TASK TO COMPLETE.
What lines in this listing contain the string "accomplish"? Report each one by copying it.
ENTRIES SHOWN START
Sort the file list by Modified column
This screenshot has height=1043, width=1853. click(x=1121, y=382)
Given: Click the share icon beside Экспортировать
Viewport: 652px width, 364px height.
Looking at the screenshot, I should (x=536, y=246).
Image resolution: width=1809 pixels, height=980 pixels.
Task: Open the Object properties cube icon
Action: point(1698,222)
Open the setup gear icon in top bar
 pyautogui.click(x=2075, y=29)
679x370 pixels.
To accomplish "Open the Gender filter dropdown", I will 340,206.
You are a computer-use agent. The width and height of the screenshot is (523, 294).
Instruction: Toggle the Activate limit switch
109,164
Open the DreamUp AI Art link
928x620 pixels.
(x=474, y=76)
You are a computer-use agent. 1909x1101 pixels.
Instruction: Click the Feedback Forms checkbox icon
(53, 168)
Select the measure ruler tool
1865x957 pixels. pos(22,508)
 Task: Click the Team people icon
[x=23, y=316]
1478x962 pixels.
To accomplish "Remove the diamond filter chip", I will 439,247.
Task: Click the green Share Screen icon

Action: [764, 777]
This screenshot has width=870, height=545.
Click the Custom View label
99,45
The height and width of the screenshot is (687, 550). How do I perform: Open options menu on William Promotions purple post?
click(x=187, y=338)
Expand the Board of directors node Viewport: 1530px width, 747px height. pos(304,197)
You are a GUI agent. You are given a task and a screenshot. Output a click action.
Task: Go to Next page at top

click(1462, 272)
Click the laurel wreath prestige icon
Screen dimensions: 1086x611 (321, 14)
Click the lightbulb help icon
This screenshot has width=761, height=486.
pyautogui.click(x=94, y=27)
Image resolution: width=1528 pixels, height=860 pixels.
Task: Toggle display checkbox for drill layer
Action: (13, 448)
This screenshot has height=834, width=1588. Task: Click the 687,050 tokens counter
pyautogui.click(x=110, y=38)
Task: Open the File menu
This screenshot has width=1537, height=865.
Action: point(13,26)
ENTRIES SHOWN END
WRITTEN ANSWER.
To accomplish "Open the Gender filter dropdown", I will 340,206.
To accomplish "Remove the diamond filter chip", I will 439,247.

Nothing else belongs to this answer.